Que la danse croise la peinture, ce n’est pas nouveau. Mais que ce soit Jean-Antoine Bigot, de la compagnie Ex-Nihilo, qui se lance dans ce défi, il y a quelque chose de surprenant dans un premier temps, puis une évidence lorsque votre regard se porte sur ses tableaux.

Avec Derrière le blanc, le public va vous découvrir peintre. On devine, avec l’exposition Silhouettes à la Maison jean Vilar, l’histoire d’une passion qui vous anime depuis un certain temps. Pouvez-vous nous en dire plus ?
Jean-Antoine Bigot :
C’est le fait d’être danseur qui m’a permis de me remettre à la peinture et au dessin, par le biais des résidences. Je dessinais avant de pratiquer la danse et c’est lors d’une résidence, avec Héla Fattoumi et Éric Lamoureux à Angers, que tout s’est relancé. Et depuis, je n’ai pas arrêté. Au début, je faisais des formats carnets, cartes postales. Dans mon studio en Normandie, où je n’ai pas de contrainte de place, je me suis lancé dans les grands formats. Ce sont ces formats qui ont placé l’engagement corporel dans leur réalisation.

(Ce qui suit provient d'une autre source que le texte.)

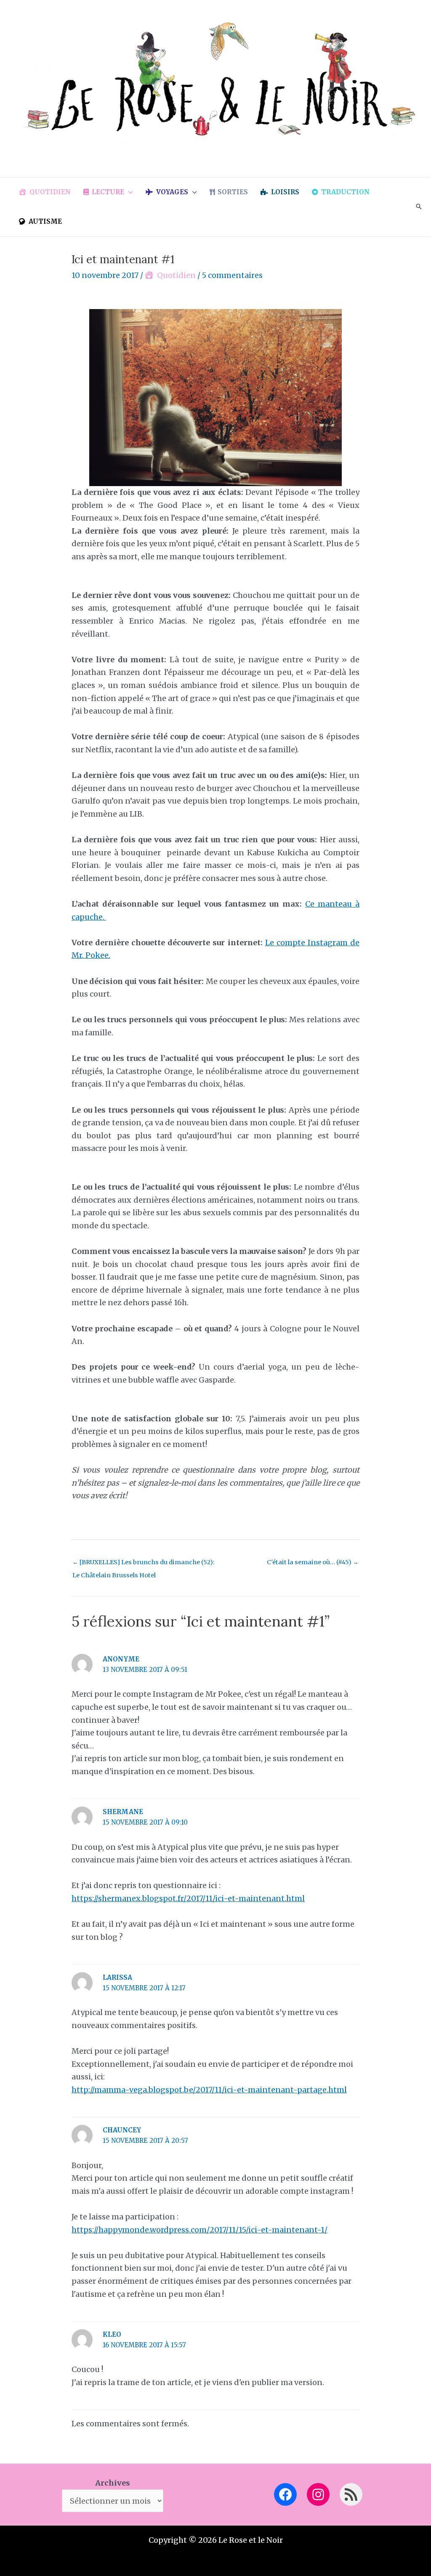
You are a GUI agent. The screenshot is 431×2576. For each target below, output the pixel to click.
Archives (112, 2483)
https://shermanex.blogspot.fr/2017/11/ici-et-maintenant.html (188, 1898)
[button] (128, 192)
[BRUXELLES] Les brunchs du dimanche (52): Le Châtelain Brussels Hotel (143, 1564)
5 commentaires (232, 275)
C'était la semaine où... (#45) (313, 1562)
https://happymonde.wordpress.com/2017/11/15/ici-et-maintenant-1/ (199, 2230)
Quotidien (176, 275)
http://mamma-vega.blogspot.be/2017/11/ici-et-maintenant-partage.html (209, 2090)
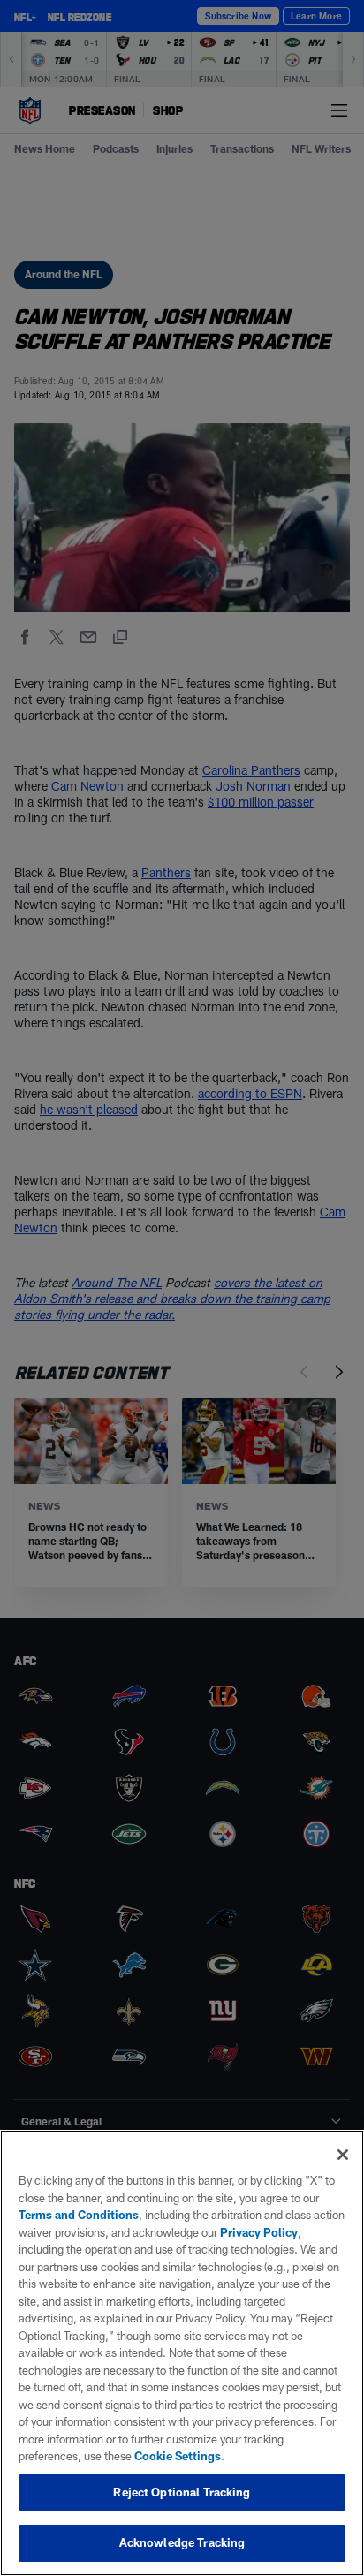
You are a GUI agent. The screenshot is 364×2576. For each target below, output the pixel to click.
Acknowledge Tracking (182, 2542)
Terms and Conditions (79, 2215)
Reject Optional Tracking (181, 2492)
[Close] (342, 2154)
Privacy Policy (259, 2232)
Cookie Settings (177, 2456)
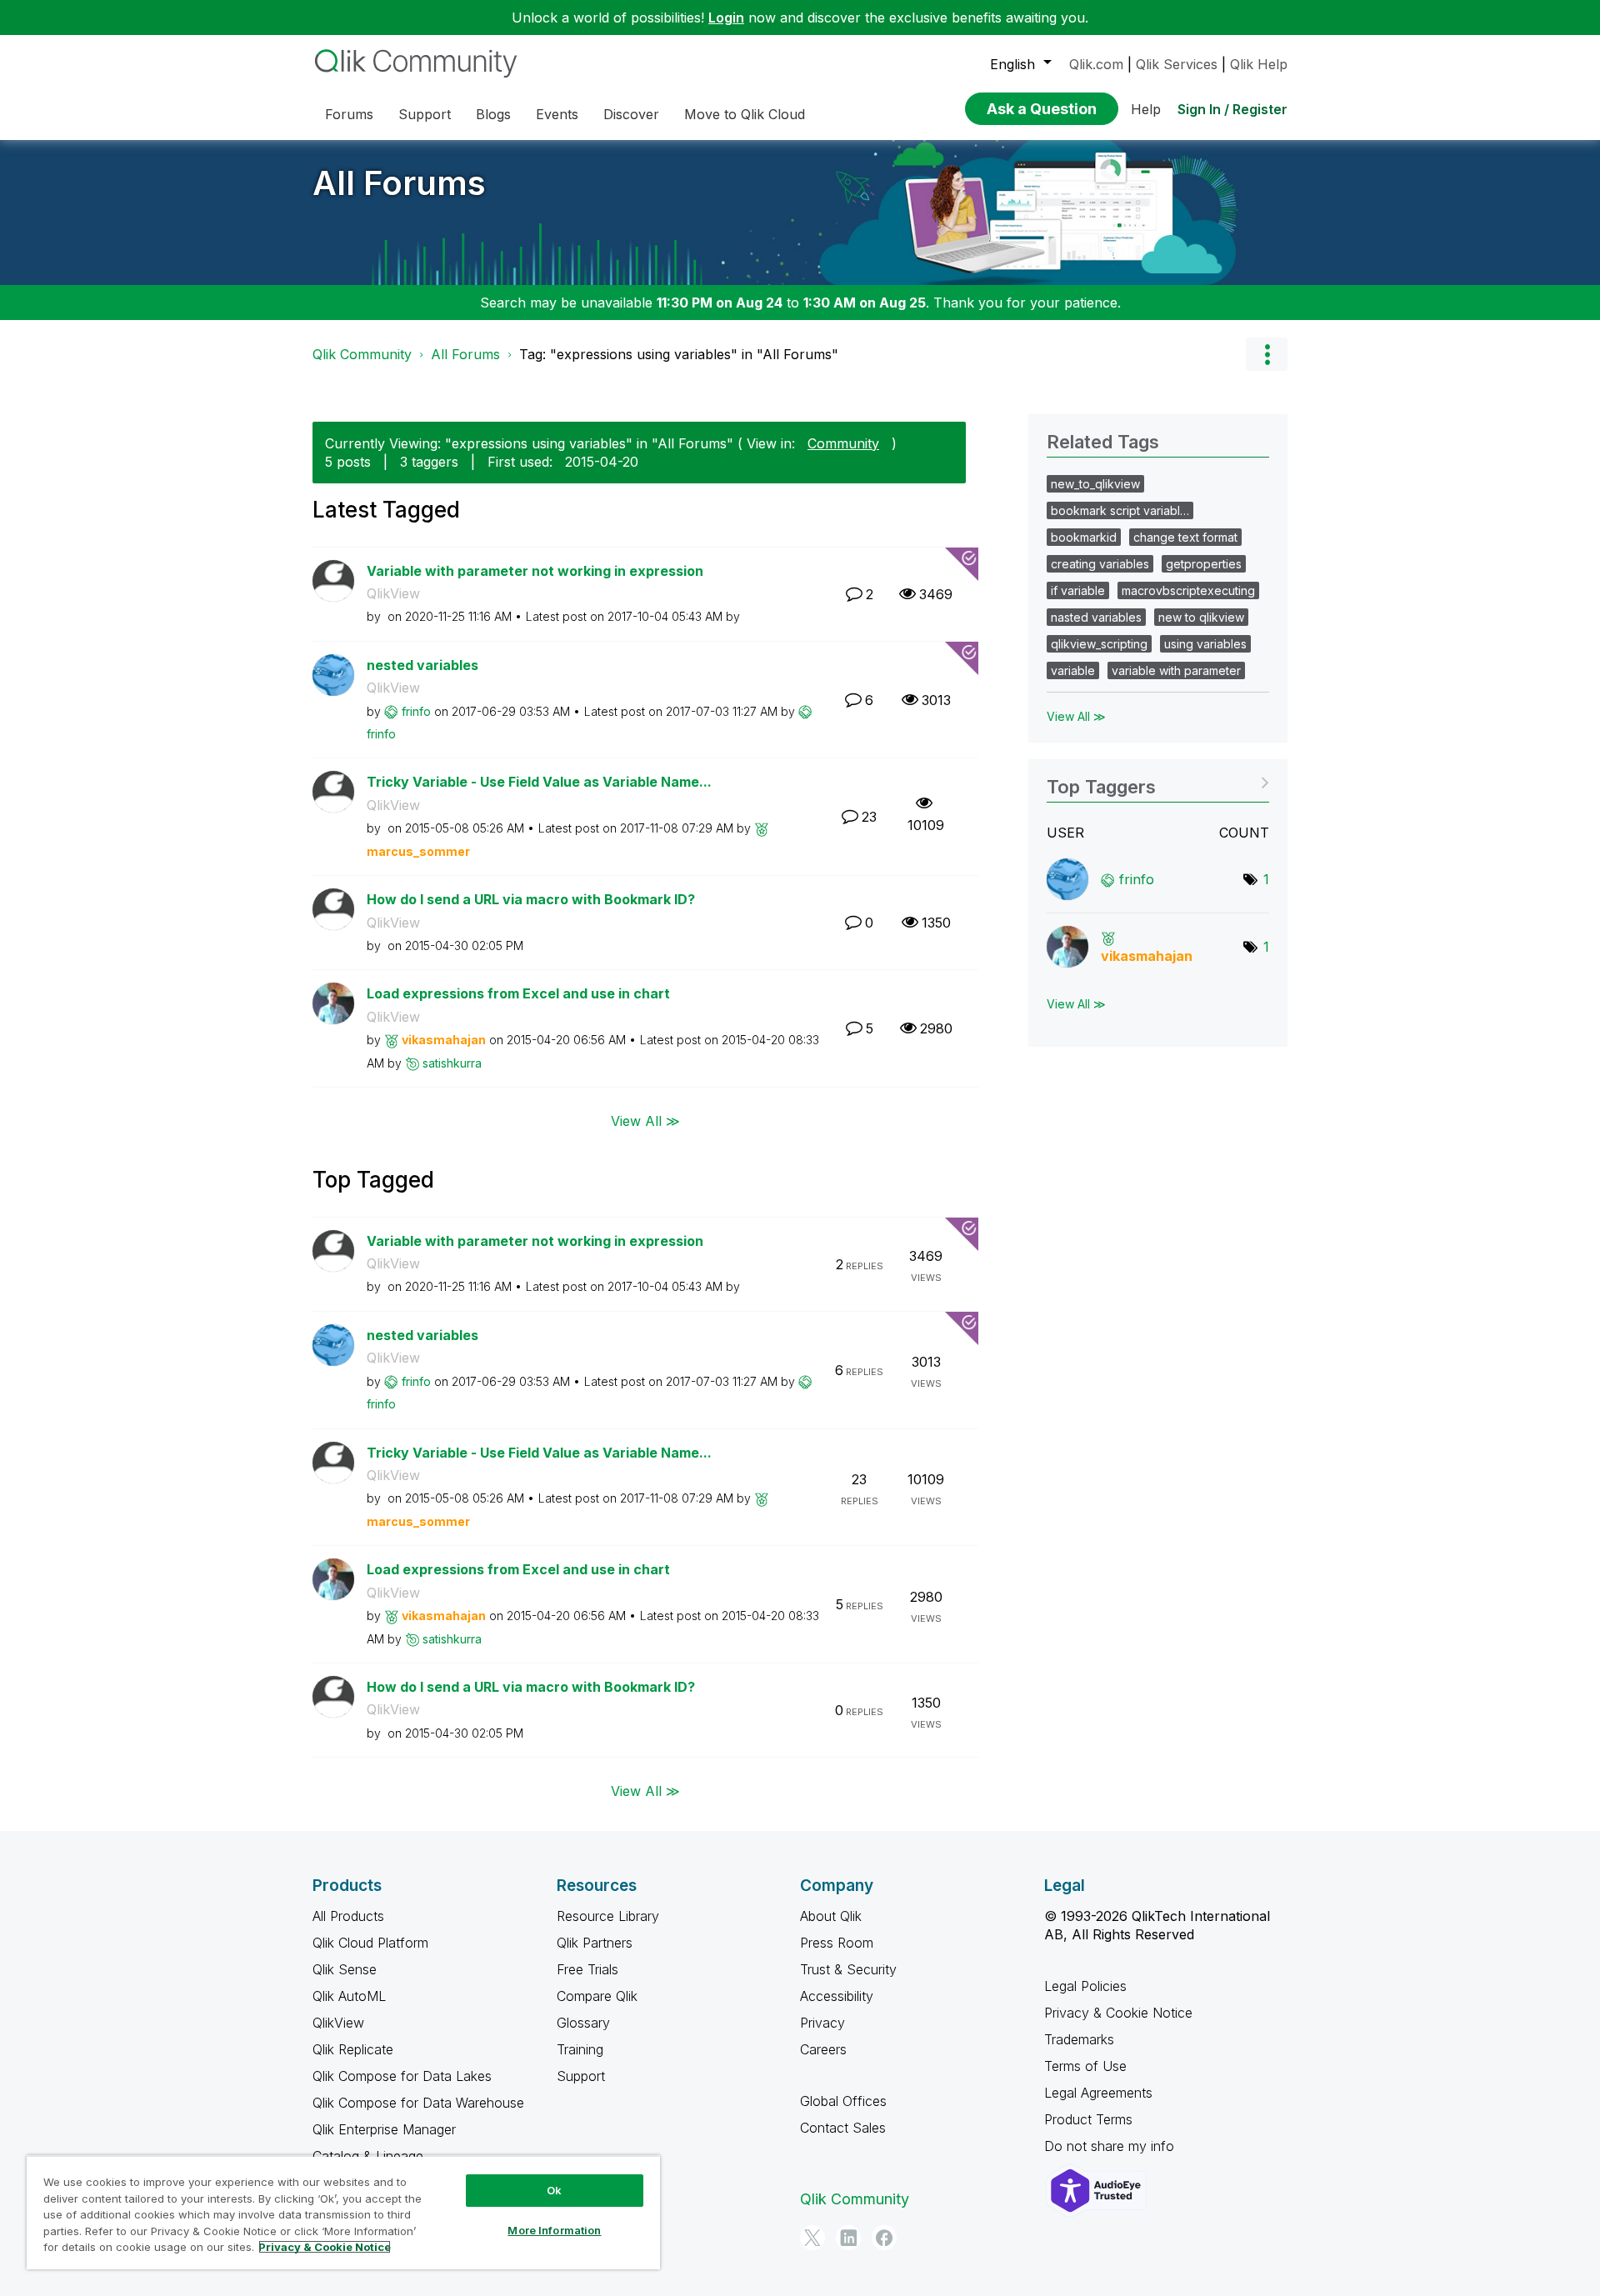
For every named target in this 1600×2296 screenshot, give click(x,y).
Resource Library (608, 1916)
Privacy (822, 2022)
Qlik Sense (344, 1969)
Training (580, 2049)
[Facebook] (884, 2237)
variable (1073, 670)
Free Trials (587, 1969)
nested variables (422, 665)
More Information (554, 2230)
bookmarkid (1084, 537)
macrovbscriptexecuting (1188, 590)
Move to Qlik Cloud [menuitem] (744, 114)
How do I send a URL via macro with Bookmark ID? (531, 899)
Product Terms (1088, 2119)
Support (581, 2076)
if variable (1078, 590)
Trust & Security (848, 1969)
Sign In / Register (1233, 109)
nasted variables (1096, 617)
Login (726, 17)
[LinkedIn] (848, 2237)
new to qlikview (1201, 617)
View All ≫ (645, 1120)
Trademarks (1079, 2039)
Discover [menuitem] (631, 114)
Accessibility (836, 1996)
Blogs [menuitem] (493, 114)
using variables (1205, 644)
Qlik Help (1259, 64)
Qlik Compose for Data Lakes (402, 2076)
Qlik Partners (594, 1942)
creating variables (1100, 564)
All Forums (399, 183)
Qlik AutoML (349, 1996)
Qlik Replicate (352, 2049)
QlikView (393, 593)
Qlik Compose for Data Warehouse (418, 2102)
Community (843, 443)
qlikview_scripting (1099, 644)
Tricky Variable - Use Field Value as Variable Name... (539, 781)
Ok (554, 2190)
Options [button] (1267, 354)
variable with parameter (1176, 670)
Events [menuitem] (557, 114)
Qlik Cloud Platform (370, 1942)
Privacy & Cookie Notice (1118, 2012)
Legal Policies (1085, 1986)
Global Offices (843, 2101)
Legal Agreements (1098, 2092)
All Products (348, 1916)
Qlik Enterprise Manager (384, 2129)
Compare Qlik (597, 1996)
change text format (1185, 537)
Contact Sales (843, 2127)
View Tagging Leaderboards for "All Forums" (1158, 781)
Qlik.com (1096, 64)
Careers (823, 2049)
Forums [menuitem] (349, 114)
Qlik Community (362, 354)
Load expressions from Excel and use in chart (518, 993)
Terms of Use (1085, 2066)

Effectivement, il y a une grande place à la physicalité dans cette proposition, comme dans toutes celles que vous proposez avec la compagnie. Mais ici, le fait d’être seul renforce celle-ci et amène le regard sur cette sorte de combat que vous semblez mener avec votre planche d’où émanera un visage.
J.-A. B :
Le format des planches fait que je m’engage très physiquement. Les peintures sont au sol, et les seules fois où je les mets debout, c’est pour voir l’équilibre des peintures. Sinon, je me lève, je m’accroupis, et quand le dessin que je projette ne vient pas, j’y vais fortement. C’est pour cela que je travaille sur du bois car je percerai la toile. A force de faire cela dans mon studio, tout seul, je me suis lancé un défi, faire une plaque en une vingtaine de minutes en dansant. J’ai invité Pascal Ferrari, notre musicien, a partagé ce temps, pour Avignon. Il jouera en live.

Est-ce qu’il existe une écriture précise pour chacun de vous ?
J.-A. B :
Il y a une trame. La construction est claire, la qualité de danse l’est aussi. Pascal a sa matière musicale, mais il n’a aucun repère temporel pour son jeu. Nous avons chacun de la liberté dans nos partitions.

Est-ce que l’on peut parler de Derrière le blanc comme d’un acte performatif ?
J.-A. B :
Oui, tout à fait. Il y a un quelque chose de l’instant durant lequel les choses doivent se réaliser comme ça, où il y a un peu d’incertitude. Je ne sais pas à quoi je vais aboutir lorsque je commence la plaque. Je pars sur l’idée de mes grandes têtes, mais je ne sais à quoi elles vont ressembler. Je ne fais pas de projection de ce que je vais faire. J’ai mon temps pour faire le fond de la peinture, celui de la mine de plomb et du pastel. Il faut que je parte de ce qui advient sur la plaque, d’un détail. Pour les 4 jours de représentation, je n’effacerais pas les productions, ce que je faisais jusqu’à présent. Je vais les stocker et constituer un vécu de ces jours d’Avignon.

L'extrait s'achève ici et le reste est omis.